Mike Simons | July 3, 2015
The public sector spending watchdog, the National Audit Office, has slammed the NHS for signing off and paying for a £40 million IT system that was not fit for purpose, that was delivered late and which still cannot provide the public service intended. The Department of Health's GP Extraction Service is more than twice over budget and with the NHS estimating it will deliver less than two years' service instead of the expected five.

"There was contemporary evidence in central government and the private sector that the NHS IC's contractual approach, combining agile with a fixed price, was high risk. Our report Shared Services in the Research Councils reviewed how research councils had created a shared service centre, where a similarly structured IT contract failed," the NAO wrote.
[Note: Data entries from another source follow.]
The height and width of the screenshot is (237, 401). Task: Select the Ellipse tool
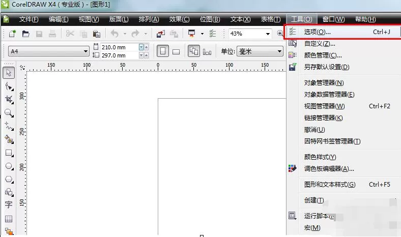pyautogui.click(x=9, y=166)
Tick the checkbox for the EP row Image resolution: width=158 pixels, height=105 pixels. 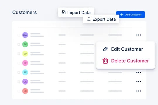(x=19, y=54)

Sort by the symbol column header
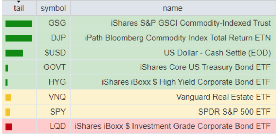53,8
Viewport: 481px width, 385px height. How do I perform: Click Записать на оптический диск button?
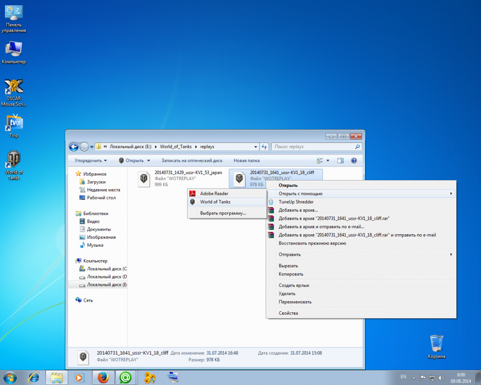(192, 160)
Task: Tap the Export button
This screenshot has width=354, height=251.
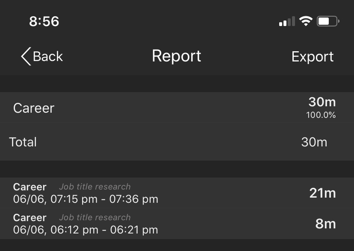Action: [x=312, y=57]
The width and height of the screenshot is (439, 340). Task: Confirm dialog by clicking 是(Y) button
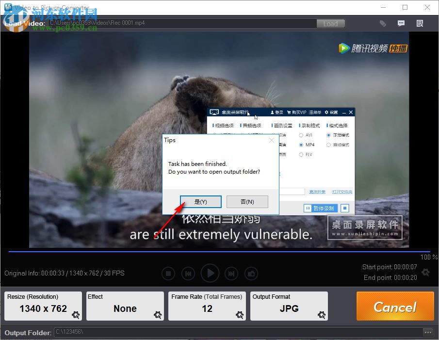click(x=201, y=201)
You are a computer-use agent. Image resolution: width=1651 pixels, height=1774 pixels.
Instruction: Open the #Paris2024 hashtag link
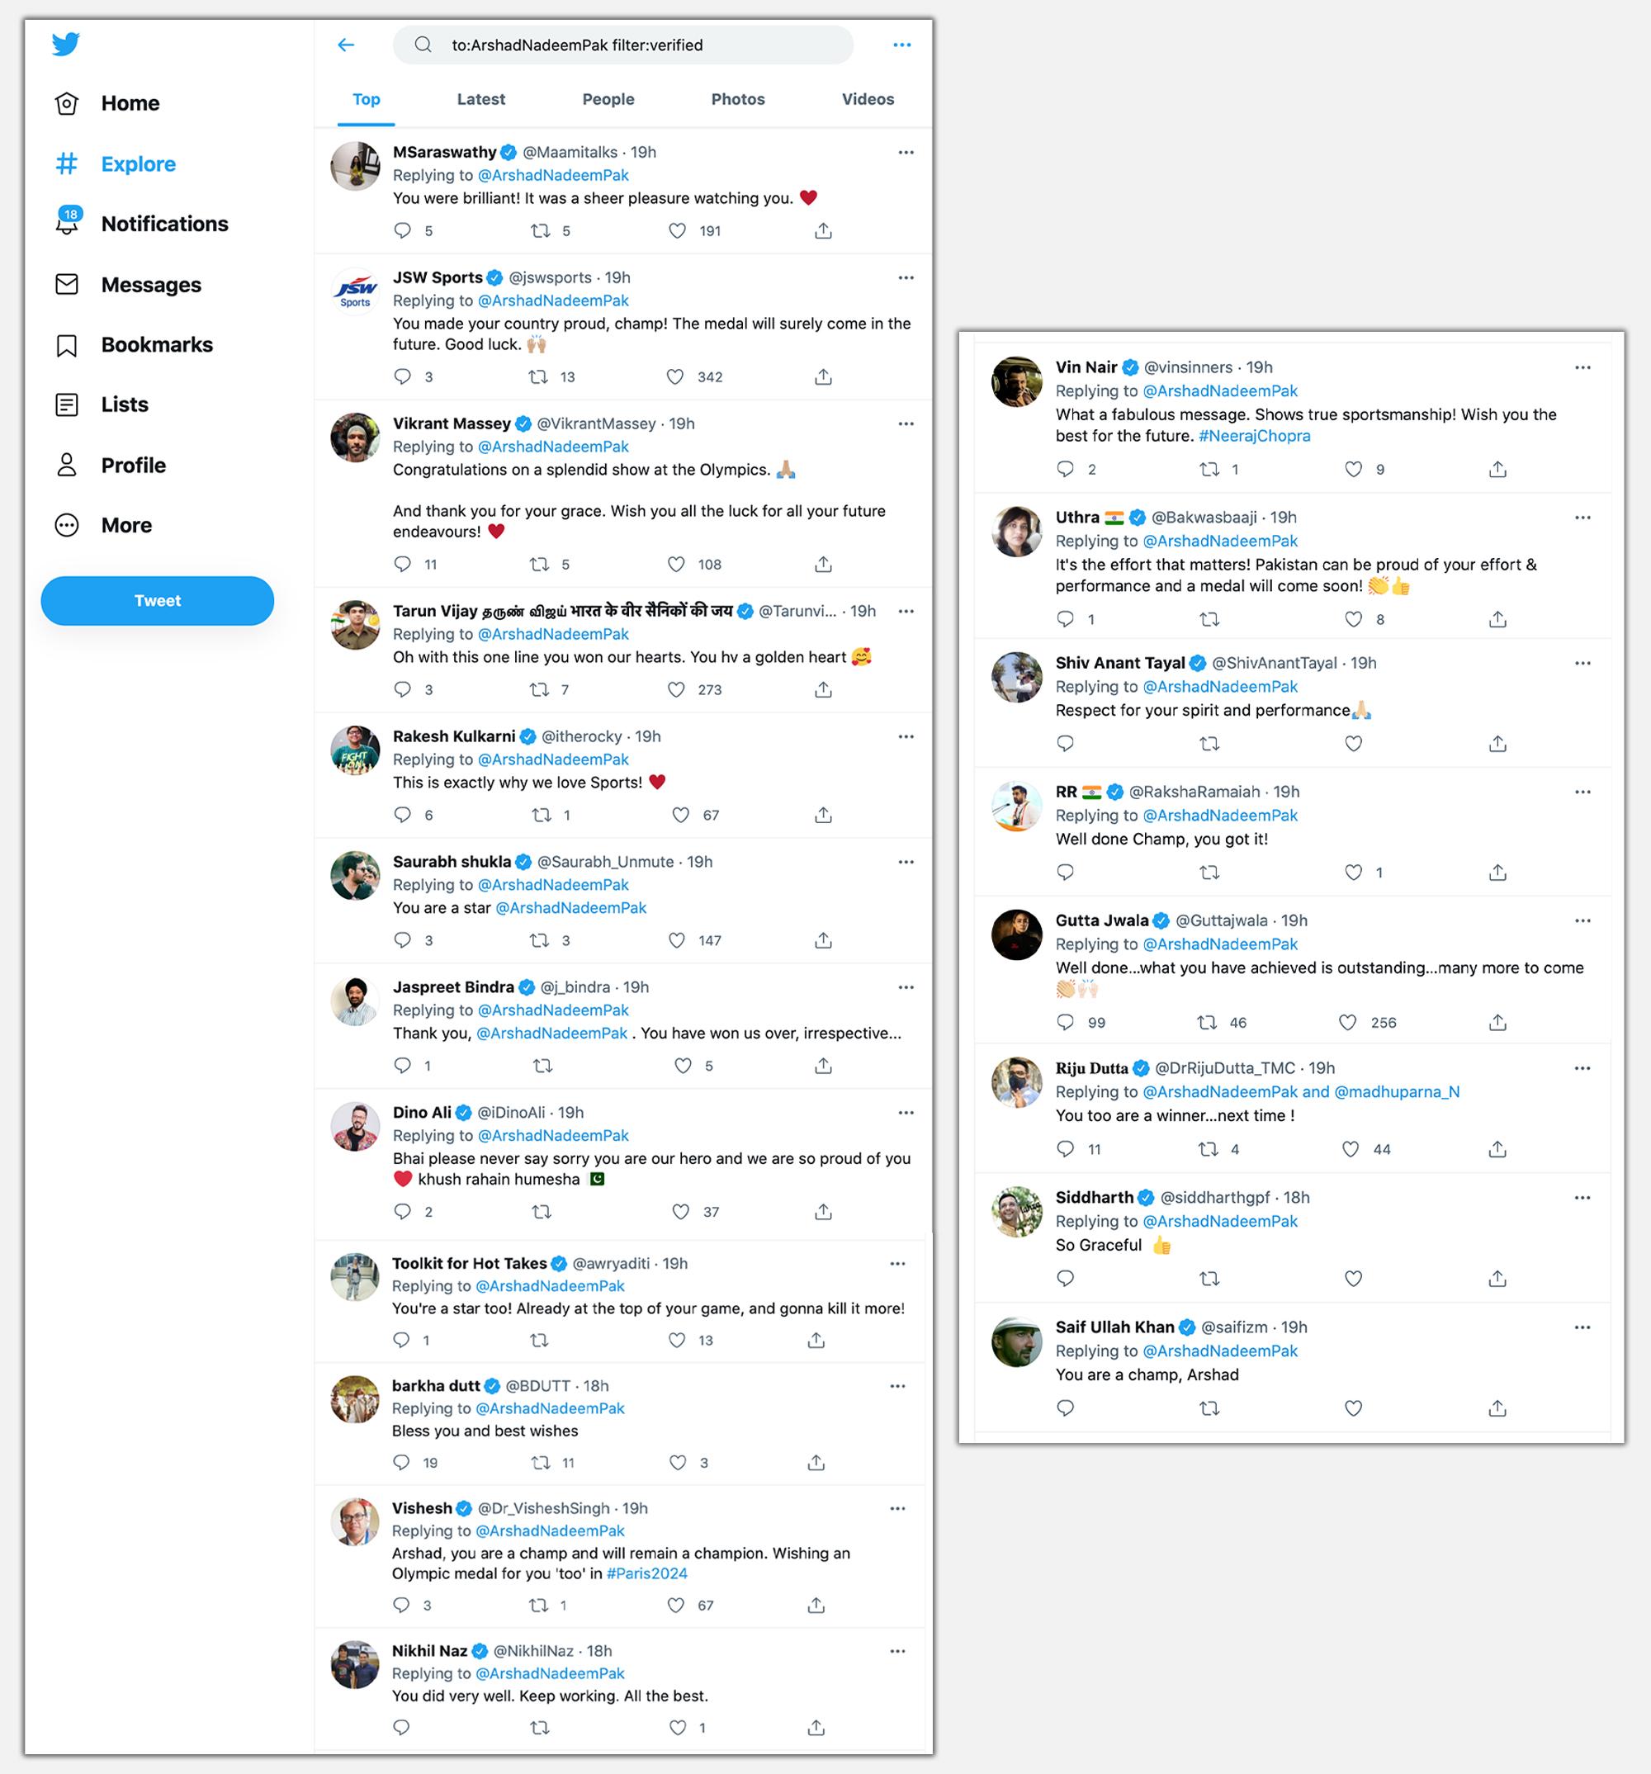click(647, 1573)
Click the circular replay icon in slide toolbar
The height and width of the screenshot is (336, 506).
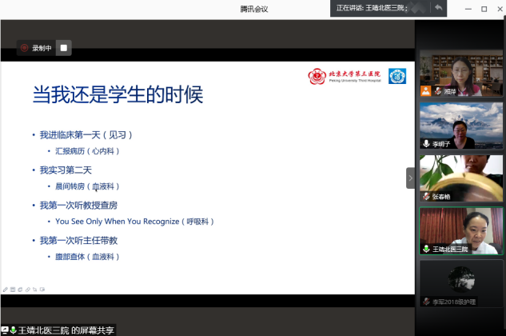tap(20, 290)
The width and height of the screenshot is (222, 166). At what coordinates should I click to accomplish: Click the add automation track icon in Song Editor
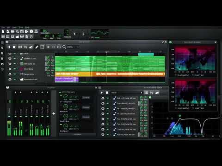(31, 47)
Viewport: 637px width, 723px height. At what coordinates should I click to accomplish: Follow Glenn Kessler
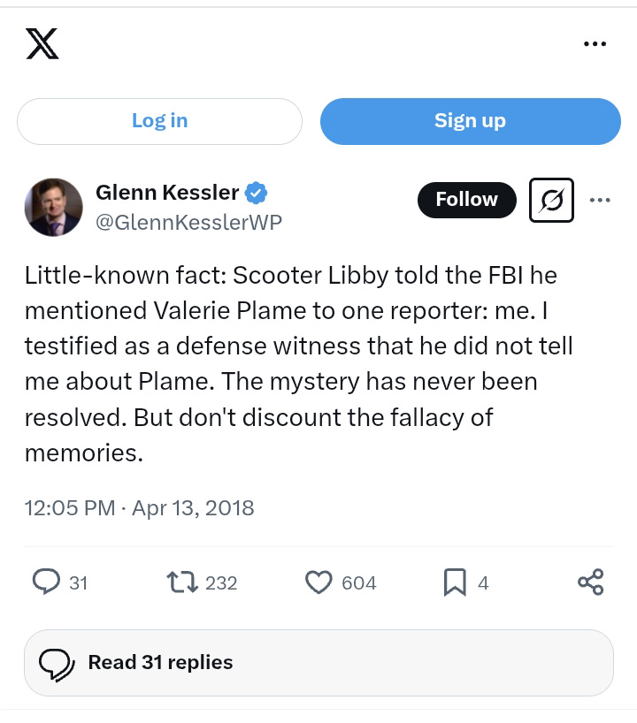466,200
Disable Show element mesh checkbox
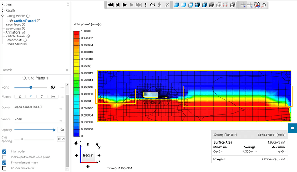 pyautogui.click(x=4, y=163)
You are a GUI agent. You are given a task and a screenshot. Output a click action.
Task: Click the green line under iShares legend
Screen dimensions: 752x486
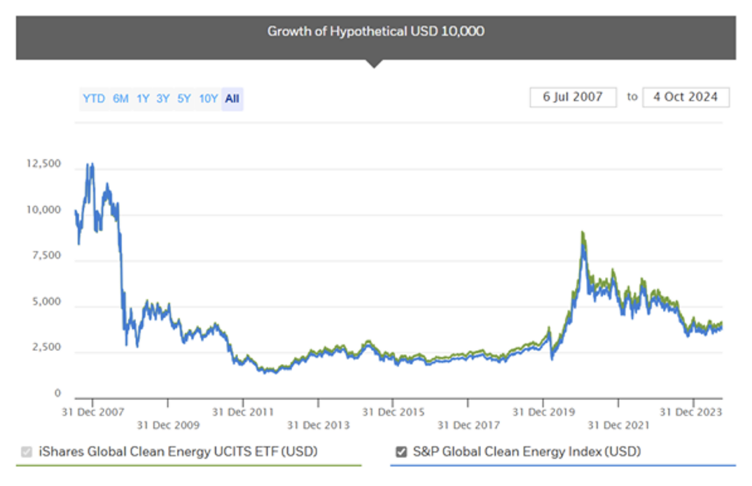point(189,465)
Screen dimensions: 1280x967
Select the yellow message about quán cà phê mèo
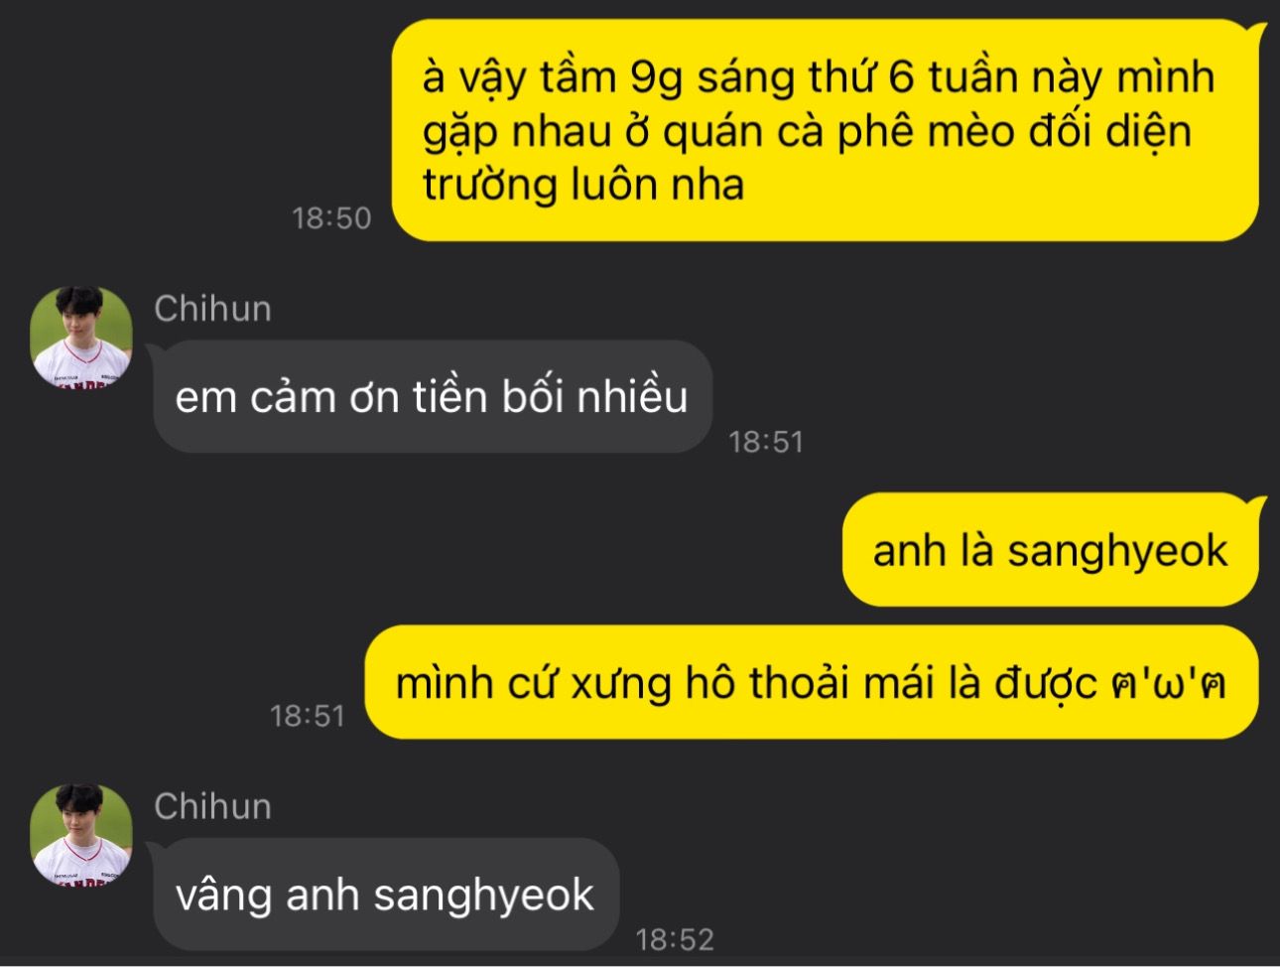click(826, 130)
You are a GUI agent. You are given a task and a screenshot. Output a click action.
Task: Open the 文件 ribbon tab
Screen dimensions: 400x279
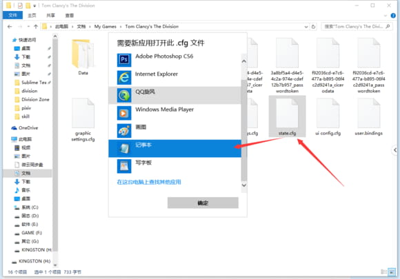[12, 15]
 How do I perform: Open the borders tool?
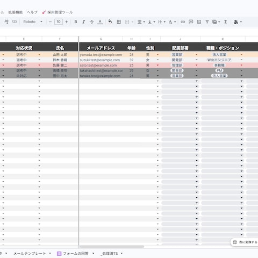tap(119, 22)

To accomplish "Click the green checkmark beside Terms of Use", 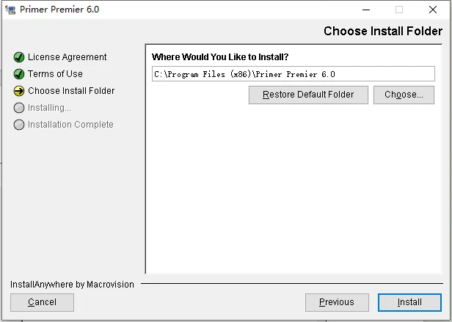I will (19, 74).
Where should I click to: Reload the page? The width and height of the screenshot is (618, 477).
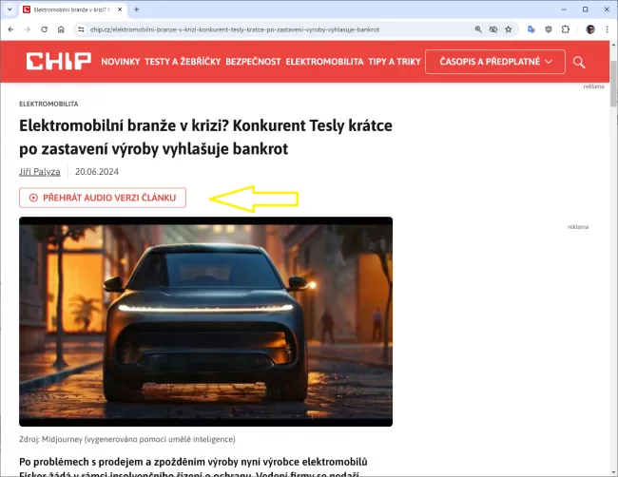(44, 29)
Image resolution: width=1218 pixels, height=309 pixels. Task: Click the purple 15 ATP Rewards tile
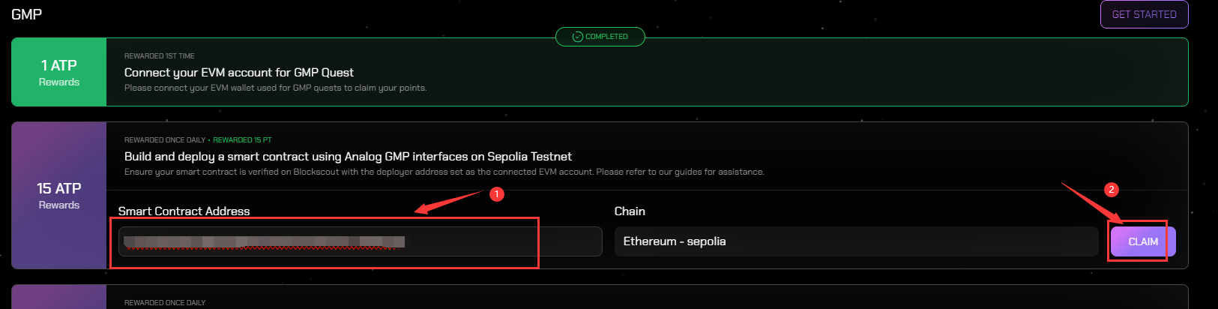click(59, 195)
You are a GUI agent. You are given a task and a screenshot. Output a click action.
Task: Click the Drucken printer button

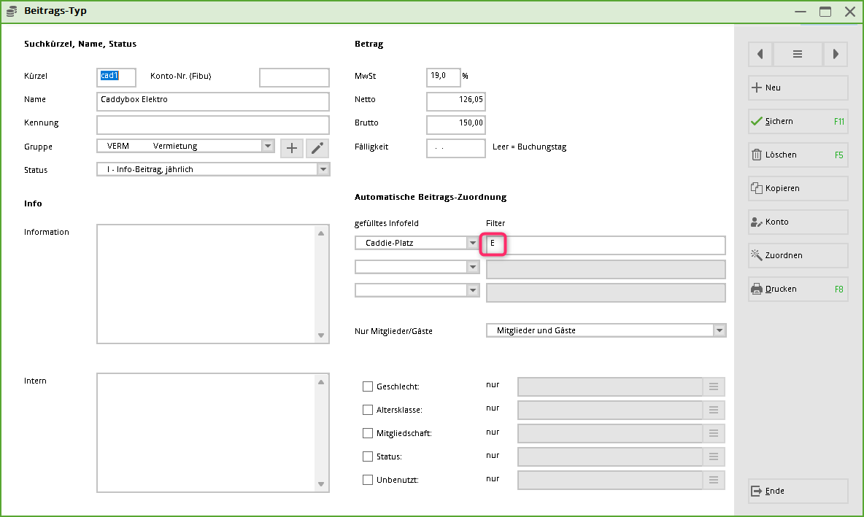point(798,289)
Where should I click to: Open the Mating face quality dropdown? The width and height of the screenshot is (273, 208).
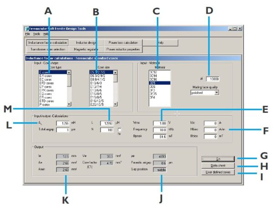(217, 93)
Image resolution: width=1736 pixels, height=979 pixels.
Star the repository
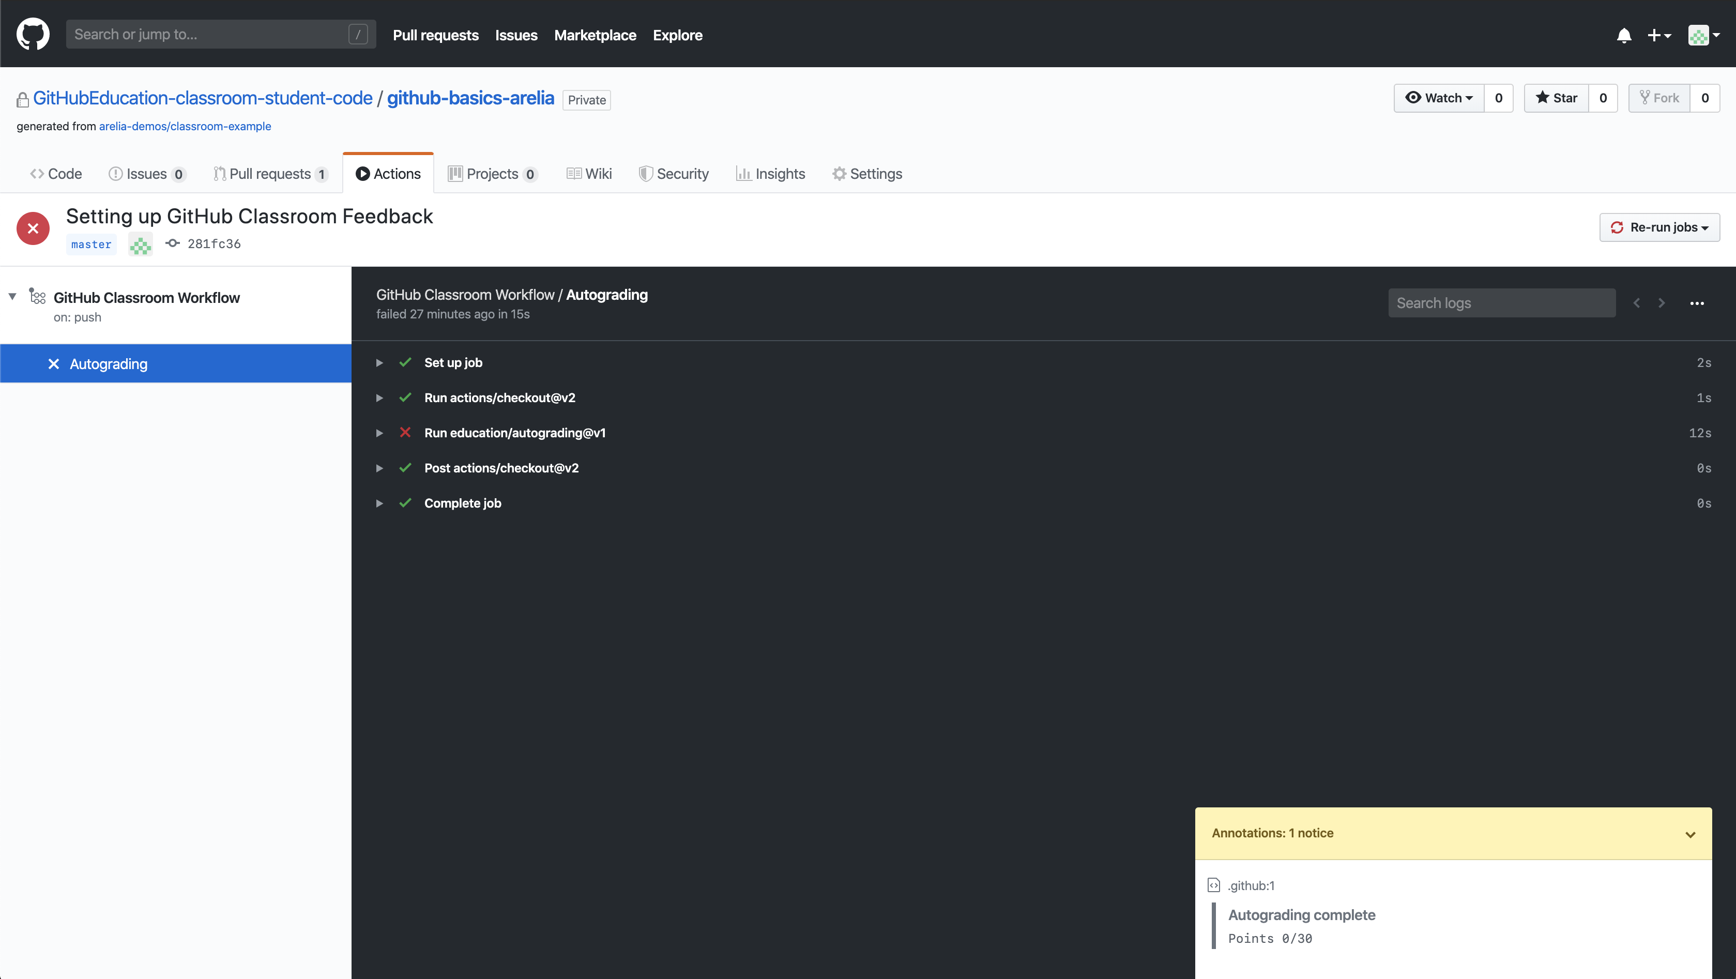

Such failings are not confined to the public sector. Diamond giant De Beers ended up in court in a similar dispute, again with Atos. Judges found fault on both sides but ultimately awarded De Beers £1.4 million compensation.

In the case of the NHS, the NAO highlighted a number of factors that increased risk - none of them news to project management professionals. These included:

Limited staff capacity at the customer - NHS ICTheir reliance on contractors for development and procurement expertiseHigh staff turnover in the project team. Ten project managers were responsible for GPES during the period from September 2008 to September 2013.

Once the query tool contract was signed the NHS and Atos struggled to agree the detailed requirements. "This delayed development, with Atos needing to start development work while some requirements had yet to be agreed. NHS IC and Atos agreed to remove some minor components. Others were built but never used by HSCIC," according to the report.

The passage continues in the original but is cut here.